++++ Source passage

About 17,000 Bosnian Moslems were believed to have been trapped in the town and its surrounding villages.


Neighboring Srebrenica fell to Serb forces exactly two weeks ago, leaving Gorazde as the last Bosnian-held "safe area" in eastern Bosnia.


The United States and allied Western governments warned the Bosnian Serbs last week that any attempt to move on Gorazde would be met with heavy NATO air strikes.


Russian Foreign Minister Andrei Kozyrev, who returned to Moscow on Tuesday after talks with Serbian President Slobodan Milosevic in Belgrade, expressed his opposition to Western calls for air strikes, exposing again the marked policy differences among the major powers toward the 39-month war.


Bosnian Serb "foreign minister" Aleksa Buha told BBC television that Serb forces would only launch an assault on Gorazde if attacked first by Bosnian government troops.


"Providing Bosnian Serbs are not attacked from Gorazde, we will not attack them. If they attack from Gorazde you can expect a Serb counterattack," Buha said.


NATO officials were meeting in Brussels on Tuesday to work out how to put the new tough words into action and debated the issue of speeding up the procedure for calling allied air strikes. meeting Bosnian Serb commander General Ratko Mladic on Tuesday to discuss the situation in Zepa and to negotiate evacuation of civilians, a UN spokesman said.


A second UN convoy was headed to Zepa to pick up more wounded from the town, a UN source said. It was unclear if the injured were civilians or soldiers.


The Bosnian government must agree to any plan for the evacuation of civilians from Zepa or the principal UN aid agency will not participate, a UN official said Tuesday.


"Bosnian government approval for any evacuation plan is an absolute bottom-line condition or UNHCR would be party to ethnic cleansing," said a UN official who asked not to be named.


Fighting was also reported in the west of Bosnia on Tuesday.


Croat forces intent on cutting a Serb supply route launched heavy shelling attacks on Serb positions in the Glamoc area, Bosnian Serb military sources said.


In Zagreb, a Croatian official source confirmed the Croat assault and said it was intended to relieve pressure on the northwest Bosnian government enclave of Bihac invaded by rebel Croatian Serb forces a week ago.


Speaking of the general situation in Bosnia, Ivanko commented: "I think it's more unstable now than it was a week ago, especially with regard to the offensive in Bihac and continued military activity in Zepa."


The chief of Bosnian government forces at Bihac said Tuesday his troops were facing a fierce Serb offensive.


"I hope we will endure now, but it is quite difficult," General Atif Dudakovic told Croatian Television.


Serb advances in Bosnia have prompted new calls for the UN arms embargo on the country to be halted. The U.S. Senate was discussing legislation to unilaterally lift the ban Tuesday.

++++++++
++++ Input data

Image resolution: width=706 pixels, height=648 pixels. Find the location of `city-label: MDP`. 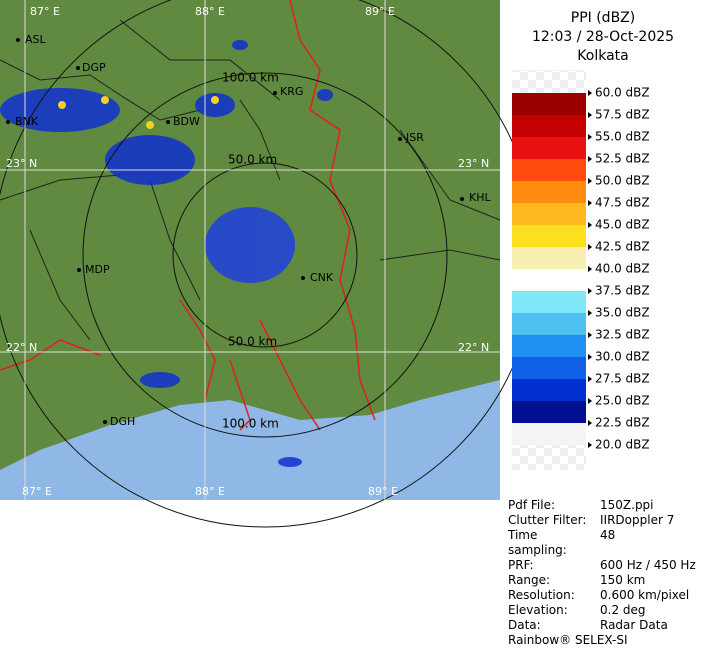

city-label: MDP is located at coordinates (98, 270).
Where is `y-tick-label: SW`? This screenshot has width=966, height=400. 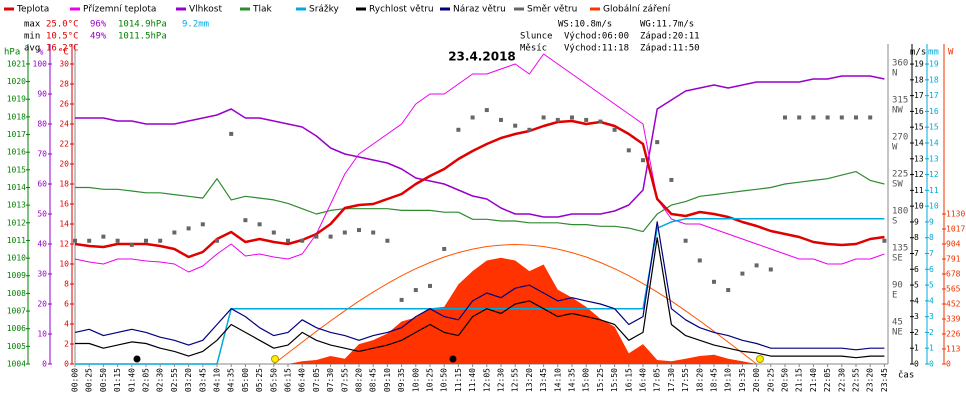
y-tick-label: SW is located at coordinates (898, 185).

++++++++

- **Work task**
In the Bosnia news report, how many Bosnian Moslems were believed to be trapped in the town and its surrounding villages?

- **Task result**
About 17,000.